Le Sénat a joué son rôle de vigie en émettant, dès le dépôt du texte gouvernemental, les plus grandes réserves sur le projet de loi Égalim. Conscients de ses failles évidentes, nous craignions que, au mieux, il ne change rien, ce qui était inacceptable, et que, au pire, il aggrave la situation de certaines filières, ce qui l’était encore moins. Plus grave encore, nous savions que cette loi décevrait l’immense espérance que les États généraux avaient fait naître dans le monde agricole. Un rêve de lendemains qui chantent : les prix rémunérateurs garantiraient enfin la couverture du coût de revient de l’agriculteur. En effet, l’agriculteur ne peut pas rester le seul actif à se lever le matin pour perdre de l’argent. Cela relève du bon sens !

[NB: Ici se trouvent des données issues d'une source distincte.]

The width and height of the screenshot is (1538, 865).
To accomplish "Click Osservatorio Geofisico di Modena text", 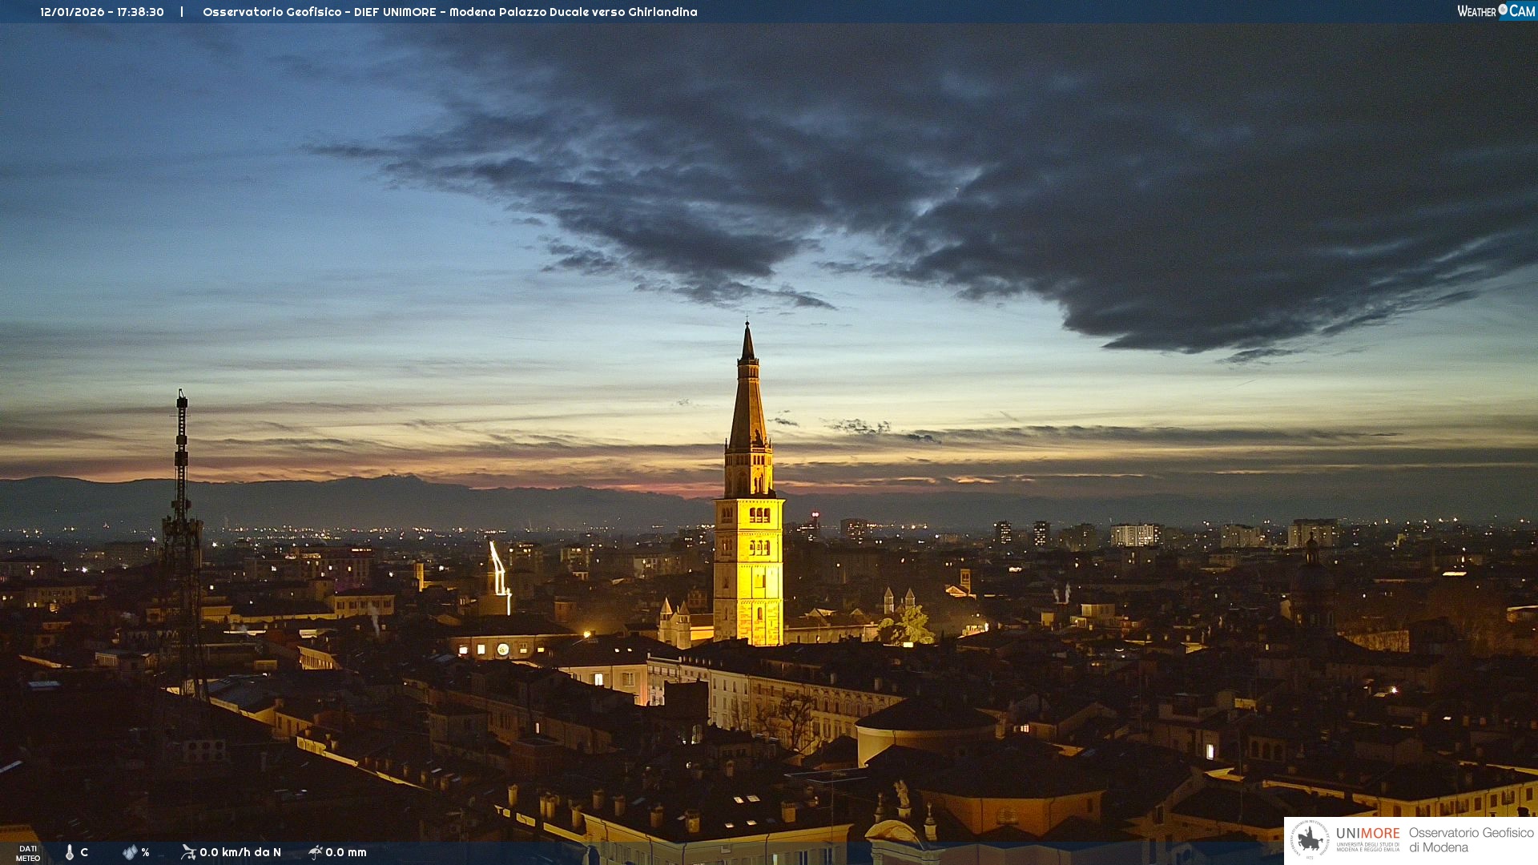I will pos(1471,840).
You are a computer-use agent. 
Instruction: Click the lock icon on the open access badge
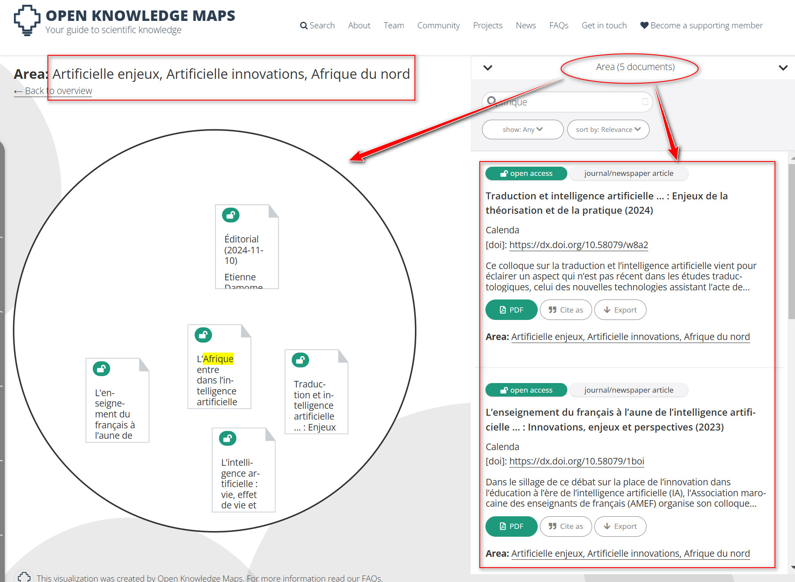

À un vrai problème, la loi proposait une fausse solution, celle d’une parenthèse enchantée où, comme par magie, en connaissant les coûts de production de l’agriculteur mis au centre de la négociation par une construction du prix en marche avant, les distributeurs rémunéreraient enfin à leur juste prix les transformateurs qui, par ruissellement en cascade, augmenteraient les recettes des exploitants – le tout sans mécanisme coercitif et sans définir de manière incontestable un indicateur des coûts de production. C’était beau comme un roman de gare : une histoire à laquelle on se plaisait à croire, avec l’illusion que cela pouvait marcher.
Près de trois ans plus tard, le réveil des paysans est douloureux. À la vague d’espérance a succédé une immense désillusion dans nos campagnes. Les paysans sont désespérés de voir, chaque jour, leurs charges de production s’accroître alors que leurs prix, eux, n’augmentent pas.
Ces failles, le Sénat a essayé de les corriger grâce à ses rapporteurs, Michel Raison et Anne-Catherine Loisier.
D’une part, nos rapporteurs ont essayé de limiter l’accroissement considérable des charges induites par le titre II de la loi. Une chose est sûre : en échange de très hypothétiques revenus supplémentaires, la loi a garanti une hausse certaine des charges, tout en traduisant une méconnaissance profonde de la réalité de nos campagnes. Le temps n’est pas au bilan de la réforme de la séparation de la vente d’intrants et du conseil sur ces derniers, mais il n’est pas à exclure qu’il y ait autant de ventes et moins de conseils. Et que dire de l’interdiction des remises, comme si les agriculteurs utilisaient plus d’intrants lorsqu’ils sont en promotion ? Ce volet laissera des traces.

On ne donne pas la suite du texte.